## GOAL OF THE EXERCISE:
Find the line containing "You are a computer-use" in the entries; transcribe it and all remaining lines through the end, exactly as they appear, but not the pictures.

BEGIN RECORDS PROVIDED

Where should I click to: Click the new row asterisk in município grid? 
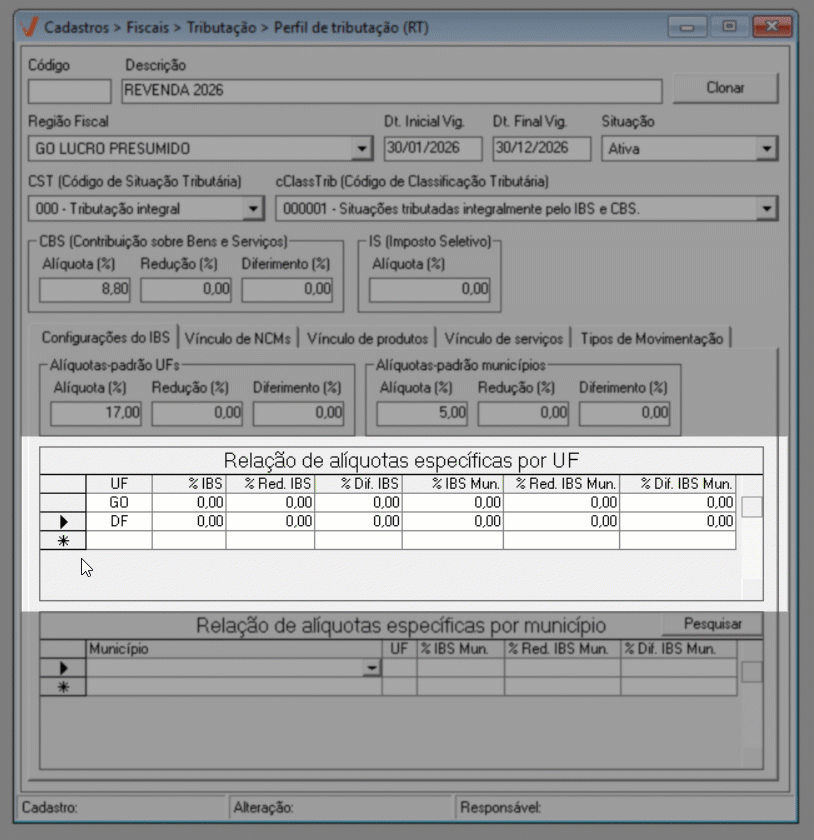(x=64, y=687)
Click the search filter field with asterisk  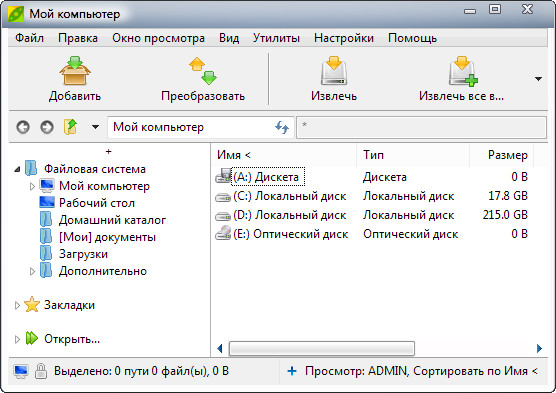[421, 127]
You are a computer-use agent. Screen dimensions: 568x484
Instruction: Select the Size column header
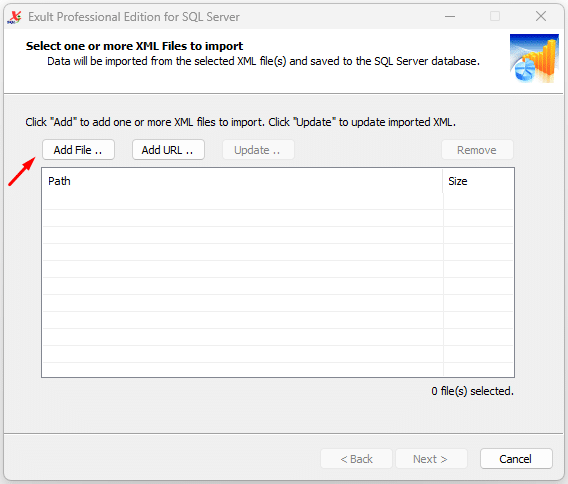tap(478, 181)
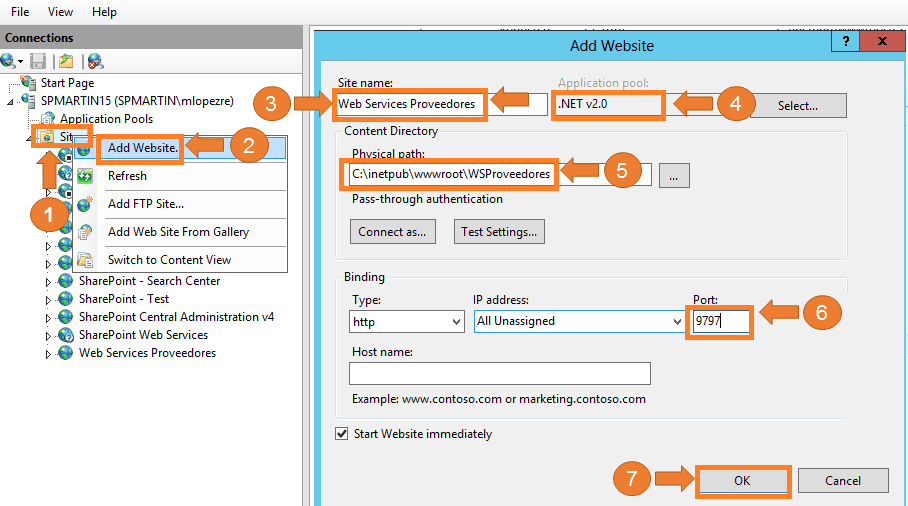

END RECORDS PROVIDED

## TASK RESULT:
You are a computer-use agent. Screen dimensions: 568x484
Instruction: Select the Size column header
tap(478, 181)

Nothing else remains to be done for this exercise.